>>
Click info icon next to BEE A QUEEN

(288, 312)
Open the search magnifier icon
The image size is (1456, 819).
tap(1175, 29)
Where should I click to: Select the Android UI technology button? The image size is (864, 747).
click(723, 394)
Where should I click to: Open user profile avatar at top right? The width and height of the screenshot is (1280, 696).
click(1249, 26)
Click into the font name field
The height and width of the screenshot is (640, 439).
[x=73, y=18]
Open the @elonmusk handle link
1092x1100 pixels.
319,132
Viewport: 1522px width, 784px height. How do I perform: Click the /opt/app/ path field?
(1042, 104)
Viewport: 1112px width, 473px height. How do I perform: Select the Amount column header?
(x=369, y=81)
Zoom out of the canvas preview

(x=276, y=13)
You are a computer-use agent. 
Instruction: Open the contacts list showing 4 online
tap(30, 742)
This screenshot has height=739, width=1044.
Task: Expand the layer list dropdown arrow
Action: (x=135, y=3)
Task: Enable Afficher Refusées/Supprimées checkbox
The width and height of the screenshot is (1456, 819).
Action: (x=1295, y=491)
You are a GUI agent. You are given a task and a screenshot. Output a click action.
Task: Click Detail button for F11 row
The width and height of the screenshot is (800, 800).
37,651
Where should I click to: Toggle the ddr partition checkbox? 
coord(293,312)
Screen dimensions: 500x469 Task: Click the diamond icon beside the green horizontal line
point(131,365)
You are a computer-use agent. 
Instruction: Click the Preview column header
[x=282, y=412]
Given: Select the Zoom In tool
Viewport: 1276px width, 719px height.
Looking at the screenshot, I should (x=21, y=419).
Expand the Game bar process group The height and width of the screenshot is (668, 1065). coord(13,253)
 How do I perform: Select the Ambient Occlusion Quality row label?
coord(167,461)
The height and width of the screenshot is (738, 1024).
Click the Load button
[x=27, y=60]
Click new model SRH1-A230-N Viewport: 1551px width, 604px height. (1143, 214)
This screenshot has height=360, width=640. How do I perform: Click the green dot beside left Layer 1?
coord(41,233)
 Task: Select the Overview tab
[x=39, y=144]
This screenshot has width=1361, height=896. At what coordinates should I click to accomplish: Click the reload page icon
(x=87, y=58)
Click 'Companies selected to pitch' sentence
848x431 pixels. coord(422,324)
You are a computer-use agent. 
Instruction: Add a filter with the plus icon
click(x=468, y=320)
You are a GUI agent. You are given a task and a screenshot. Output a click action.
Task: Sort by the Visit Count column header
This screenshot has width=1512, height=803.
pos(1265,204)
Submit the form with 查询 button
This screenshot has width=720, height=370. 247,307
<<
__Assignment__. Could you print exactly the lines from the one containing "The width and height of the screenshot is (800, 800)." through the last line of the records above?

__Output of the exercise__.
The width and height of the screenshot is (800, 800).
37,651
Where should I click to: Toggle the ddr partition checkbox? 
coord(293,312)
Screen dimensions: 500x469 Task: Click the diamond icon beside the green horizontal line
point(131,365)
You are a computer-use agent. 
Instruction: Click the Preview column header
[x=282, y=412]
Given: Select the Zoom In tool
Viewport: 1276px width, 719px height.
Looking at the screenshot, I should (x=21, y=419).
Expand the Game bar process group The height and width of the screenshot is (668, 1065). coord(13,253)
 How do I perform: Select the Ambient Occlusion Quality row label?
coord(167,461)
The height and width of the screenshot is (738, 1024).
Click the Load button
[x=27, y=60]
Click new model SRH1-A230-N Viewport: 1551px width, 604px height. (1143, 214)
This screenshot has height=360, width=640. How do I perform: Click the green dot beside left Layer 1?
coord(41,233)
 Task: Select the Overview tab
[x=39, y=144]
This screenshot has width=1361, height=896. At what coordinates should I click to accomplish: Click the reload page icon
(x=87, y=58)
Click 'Companies selected to pitch' sentence
848x431 pixels. coord(422,324)
You are a computer-use agent. 
Instruction: Add a filter with the plus icon
click(x=468, y=320)
You are a GUI agent. You are given a task and a screenshot. Output a click action.
Task: Sort by the Visit Count column header
This screenshot has width=1512, height=803.
pos(1265,204)
Submit the form with 查询 button
This screenshot has width=720, height=370. 247,307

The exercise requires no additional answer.